The gray tree rat (Lenothrix canus) is a species of rodent in the family Muridae. It is the only species in the genus Lenothrix. It is found in forests in Indonesia and Malaysia. A common species, the IUCN has rated it as being of "least concern".

==Taxonomy==
The gray tree rat was first described by the American zoologist Gerrit Smith Miller Jr. as Lenothrix canus in 1903. Molecular data suggests that it is closely related to the white-bellied rats Niviventer, but is widely diverged from Maxomys, and its phylogenetic affinities are unclear.

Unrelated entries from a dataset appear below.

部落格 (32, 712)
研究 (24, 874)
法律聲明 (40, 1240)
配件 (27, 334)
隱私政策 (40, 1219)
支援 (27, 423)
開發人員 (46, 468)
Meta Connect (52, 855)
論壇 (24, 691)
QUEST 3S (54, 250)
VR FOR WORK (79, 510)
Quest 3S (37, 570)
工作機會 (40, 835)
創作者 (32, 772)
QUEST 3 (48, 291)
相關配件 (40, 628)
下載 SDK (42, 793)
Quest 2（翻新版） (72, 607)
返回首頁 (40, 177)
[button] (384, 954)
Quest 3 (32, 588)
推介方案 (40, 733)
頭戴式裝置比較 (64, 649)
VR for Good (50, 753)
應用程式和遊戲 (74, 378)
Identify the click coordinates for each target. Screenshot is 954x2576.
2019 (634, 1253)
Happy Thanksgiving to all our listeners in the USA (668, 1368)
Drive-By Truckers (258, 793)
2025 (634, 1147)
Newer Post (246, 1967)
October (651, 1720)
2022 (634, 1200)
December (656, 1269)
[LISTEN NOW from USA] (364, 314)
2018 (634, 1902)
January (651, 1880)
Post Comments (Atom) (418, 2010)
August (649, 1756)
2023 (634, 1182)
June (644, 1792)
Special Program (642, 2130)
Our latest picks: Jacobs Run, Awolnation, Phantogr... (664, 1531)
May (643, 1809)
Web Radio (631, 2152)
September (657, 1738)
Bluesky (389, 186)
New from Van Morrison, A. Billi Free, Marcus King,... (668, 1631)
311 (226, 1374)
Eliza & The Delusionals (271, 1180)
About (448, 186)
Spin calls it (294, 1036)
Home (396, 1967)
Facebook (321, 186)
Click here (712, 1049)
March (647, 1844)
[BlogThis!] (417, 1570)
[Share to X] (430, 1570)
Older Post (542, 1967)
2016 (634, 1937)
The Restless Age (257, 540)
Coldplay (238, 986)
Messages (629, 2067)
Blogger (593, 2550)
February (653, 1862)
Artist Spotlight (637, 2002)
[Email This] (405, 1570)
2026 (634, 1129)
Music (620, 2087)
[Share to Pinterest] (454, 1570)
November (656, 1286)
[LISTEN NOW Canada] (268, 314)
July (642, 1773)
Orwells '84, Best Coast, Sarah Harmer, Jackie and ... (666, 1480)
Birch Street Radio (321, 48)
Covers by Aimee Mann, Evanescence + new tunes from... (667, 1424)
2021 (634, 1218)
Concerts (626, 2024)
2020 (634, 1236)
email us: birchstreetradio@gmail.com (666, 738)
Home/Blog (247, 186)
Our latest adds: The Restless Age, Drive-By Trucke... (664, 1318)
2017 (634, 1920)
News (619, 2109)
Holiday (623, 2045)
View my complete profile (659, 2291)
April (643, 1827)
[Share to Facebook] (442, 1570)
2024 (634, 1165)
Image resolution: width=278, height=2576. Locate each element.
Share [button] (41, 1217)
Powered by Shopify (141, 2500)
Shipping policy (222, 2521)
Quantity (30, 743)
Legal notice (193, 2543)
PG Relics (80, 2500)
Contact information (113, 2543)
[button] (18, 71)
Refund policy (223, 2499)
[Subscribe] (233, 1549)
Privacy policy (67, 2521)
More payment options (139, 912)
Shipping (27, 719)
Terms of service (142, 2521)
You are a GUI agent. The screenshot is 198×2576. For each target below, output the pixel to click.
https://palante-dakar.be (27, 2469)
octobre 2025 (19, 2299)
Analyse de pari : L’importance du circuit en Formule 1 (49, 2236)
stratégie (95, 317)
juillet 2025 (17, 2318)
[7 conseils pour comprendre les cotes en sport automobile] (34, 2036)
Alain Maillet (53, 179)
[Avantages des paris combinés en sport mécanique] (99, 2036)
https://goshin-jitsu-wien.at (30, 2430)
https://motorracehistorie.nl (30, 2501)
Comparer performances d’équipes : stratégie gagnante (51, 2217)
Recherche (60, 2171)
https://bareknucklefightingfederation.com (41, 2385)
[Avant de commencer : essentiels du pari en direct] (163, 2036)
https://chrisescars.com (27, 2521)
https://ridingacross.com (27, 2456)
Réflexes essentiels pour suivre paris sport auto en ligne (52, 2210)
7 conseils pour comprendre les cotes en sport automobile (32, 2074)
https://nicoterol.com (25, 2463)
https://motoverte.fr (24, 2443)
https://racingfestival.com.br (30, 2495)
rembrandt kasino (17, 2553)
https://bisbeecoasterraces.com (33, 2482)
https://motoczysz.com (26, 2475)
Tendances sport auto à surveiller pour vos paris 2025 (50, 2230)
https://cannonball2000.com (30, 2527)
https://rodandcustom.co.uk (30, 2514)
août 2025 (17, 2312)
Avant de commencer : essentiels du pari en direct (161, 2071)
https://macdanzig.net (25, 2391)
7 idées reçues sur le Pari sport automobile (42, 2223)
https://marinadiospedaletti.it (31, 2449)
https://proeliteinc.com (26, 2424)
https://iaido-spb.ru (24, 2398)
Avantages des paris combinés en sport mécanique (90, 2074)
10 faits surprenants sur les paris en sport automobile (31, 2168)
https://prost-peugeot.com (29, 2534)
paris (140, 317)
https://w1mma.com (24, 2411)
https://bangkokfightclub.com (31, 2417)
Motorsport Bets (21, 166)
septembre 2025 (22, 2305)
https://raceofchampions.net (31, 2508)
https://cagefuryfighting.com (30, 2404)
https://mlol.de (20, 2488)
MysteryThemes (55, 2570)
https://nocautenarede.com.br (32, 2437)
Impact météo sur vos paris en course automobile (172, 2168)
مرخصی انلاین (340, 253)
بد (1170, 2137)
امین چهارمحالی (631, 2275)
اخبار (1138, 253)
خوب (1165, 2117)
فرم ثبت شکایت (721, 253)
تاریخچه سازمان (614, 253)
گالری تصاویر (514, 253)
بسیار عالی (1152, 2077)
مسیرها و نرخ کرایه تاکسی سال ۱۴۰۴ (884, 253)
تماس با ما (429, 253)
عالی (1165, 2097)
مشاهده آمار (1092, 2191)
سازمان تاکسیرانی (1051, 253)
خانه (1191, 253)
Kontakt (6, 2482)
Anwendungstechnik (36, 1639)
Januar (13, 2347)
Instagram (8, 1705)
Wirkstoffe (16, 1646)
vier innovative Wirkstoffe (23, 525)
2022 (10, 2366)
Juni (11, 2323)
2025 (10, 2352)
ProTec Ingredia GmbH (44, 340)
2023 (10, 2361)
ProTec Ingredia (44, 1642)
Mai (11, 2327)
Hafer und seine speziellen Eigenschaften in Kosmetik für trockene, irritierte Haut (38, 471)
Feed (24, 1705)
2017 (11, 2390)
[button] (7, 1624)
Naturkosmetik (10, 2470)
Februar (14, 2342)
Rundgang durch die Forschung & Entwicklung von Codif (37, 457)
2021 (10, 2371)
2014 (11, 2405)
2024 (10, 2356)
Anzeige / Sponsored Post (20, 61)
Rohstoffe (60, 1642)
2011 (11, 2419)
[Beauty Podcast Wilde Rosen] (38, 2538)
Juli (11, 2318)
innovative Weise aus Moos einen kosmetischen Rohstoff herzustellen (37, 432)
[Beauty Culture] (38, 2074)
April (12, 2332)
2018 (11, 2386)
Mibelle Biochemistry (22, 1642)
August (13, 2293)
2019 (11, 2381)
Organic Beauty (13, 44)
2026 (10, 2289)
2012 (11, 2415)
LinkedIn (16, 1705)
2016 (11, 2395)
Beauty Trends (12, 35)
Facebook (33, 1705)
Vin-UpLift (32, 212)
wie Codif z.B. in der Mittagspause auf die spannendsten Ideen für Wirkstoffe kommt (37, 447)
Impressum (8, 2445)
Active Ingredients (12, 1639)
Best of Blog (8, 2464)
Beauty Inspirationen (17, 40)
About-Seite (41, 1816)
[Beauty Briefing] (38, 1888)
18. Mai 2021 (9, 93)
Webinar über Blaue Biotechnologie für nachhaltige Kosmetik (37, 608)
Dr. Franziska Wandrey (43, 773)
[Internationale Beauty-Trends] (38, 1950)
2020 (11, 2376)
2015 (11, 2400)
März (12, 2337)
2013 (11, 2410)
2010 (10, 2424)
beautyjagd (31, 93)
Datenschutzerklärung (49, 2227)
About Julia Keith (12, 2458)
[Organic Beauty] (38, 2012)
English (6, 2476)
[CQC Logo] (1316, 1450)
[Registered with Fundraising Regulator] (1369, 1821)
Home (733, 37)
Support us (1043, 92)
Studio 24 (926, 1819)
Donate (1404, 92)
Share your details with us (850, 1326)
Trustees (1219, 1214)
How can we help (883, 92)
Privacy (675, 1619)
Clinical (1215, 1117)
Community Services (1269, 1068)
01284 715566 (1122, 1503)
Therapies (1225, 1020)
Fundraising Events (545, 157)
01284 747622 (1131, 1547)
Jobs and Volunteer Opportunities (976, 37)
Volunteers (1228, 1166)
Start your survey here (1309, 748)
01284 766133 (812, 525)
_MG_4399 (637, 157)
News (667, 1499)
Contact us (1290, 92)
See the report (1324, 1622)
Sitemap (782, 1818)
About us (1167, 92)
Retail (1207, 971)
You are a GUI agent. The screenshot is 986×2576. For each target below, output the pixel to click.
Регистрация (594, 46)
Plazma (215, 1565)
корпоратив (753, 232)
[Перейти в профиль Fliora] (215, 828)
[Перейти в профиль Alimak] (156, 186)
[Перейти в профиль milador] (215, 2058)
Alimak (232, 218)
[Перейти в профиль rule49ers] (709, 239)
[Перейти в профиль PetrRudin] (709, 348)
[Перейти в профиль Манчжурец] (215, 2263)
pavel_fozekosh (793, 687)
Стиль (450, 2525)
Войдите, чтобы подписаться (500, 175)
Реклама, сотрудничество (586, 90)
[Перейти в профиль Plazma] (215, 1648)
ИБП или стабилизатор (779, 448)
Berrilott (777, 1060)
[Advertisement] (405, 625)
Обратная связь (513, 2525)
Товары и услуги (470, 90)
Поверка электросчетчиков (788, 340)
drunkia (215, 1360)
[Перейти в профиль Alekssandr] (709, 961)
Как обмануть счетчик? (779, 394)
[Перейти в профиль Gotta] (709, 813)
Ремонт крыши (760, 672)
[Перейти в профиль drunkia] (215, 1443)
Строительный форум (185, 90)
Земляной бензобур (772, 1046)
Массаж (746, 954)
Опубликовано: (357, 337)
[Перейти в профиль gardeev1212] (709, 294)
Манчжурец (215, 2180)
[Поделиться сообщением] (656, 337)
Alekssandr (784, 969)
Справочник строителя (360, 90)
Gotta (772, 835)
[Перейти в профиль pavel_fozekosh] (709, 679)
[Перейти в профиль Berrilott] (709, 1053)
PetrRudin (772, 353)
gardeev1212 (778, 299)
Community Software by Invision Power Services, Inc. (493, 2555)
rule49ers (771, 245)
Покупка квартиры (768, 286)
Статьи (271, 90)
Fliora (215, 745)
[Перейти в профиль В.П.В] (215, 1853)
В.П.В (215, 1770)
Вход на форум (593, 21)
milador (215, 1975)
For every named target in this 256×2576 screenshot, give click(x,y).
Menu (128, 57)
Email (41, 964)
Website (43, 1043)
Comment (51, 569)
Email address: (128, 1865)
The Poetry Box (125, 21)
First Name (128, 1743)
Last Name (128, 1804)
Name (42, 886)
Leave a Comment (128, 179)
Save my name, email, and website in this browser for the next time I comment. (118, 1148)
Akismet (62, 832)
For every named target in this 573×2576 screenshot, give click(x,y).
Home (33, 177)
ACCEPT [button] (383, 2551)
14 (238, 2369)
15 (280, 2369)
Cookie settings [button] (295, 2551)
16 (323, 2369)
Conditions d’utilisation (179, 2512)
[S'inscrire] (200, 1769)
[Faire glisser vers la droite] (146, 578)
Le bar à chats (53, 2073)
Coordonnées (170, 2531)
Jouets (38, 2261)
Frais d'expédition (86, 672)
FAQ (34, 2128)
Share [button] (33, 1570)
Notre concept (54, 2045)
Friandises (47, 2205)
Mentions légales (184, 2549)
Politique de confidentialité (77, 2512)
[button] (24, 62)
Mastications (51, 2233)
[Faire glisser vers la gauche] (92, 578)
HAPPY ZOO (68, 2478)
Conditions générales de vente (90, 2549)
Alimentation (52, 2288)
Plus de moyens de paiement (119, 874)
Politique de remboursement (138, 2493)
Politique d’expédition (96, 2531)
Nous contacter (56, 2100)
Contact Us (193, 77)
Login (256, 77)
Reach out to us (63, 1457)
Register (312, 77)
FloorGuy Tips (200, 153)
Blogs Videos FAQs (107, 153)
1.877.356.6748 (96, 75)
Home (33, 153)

It has many primitive morphological, cranial and dental features and may have diverged from the core murine lineage at an early stage.

==Description==
Head-and-body length is 165 to 220 mm and tail length is 190 to 270 mm. The fur is dense and woolly and free from spines. The head and back are grayish brown or gray and the underparts are white or buffish white. The tail is dark at the base and white near the tip. The hind feet are broad and have claws on all the digits.(

==Distribution==
The species is native to Indonesia and Malaysia. Its range includes peninsular Malaysia, Penang Island and Tuangku Island, and the states of Sabah, Sarawak and Kalimantan in Borneo. That it has not been recorded from Brunei is probably the result of insufficient sampling rather than its absence from that state. It is an arboreal rodent, inhabiting all kinds of wooded habitats at altitudes of up to 550 m.

==Ecology==
The gray tree rat is nocturnal and spends most of its time in trees and bushes, feeding mainly on fruit.

==Status==
L. canus is a common species, tolerant of disturbance to its habitat and able to live in secondary forest and rubber plantations. It is present in several protected areas including Gunung Palung National Park and Mount Kinabalu National Park. No particular threats have been recognised and the International Union for Conservation of Nature has assessed its conservation status as being of "least concern".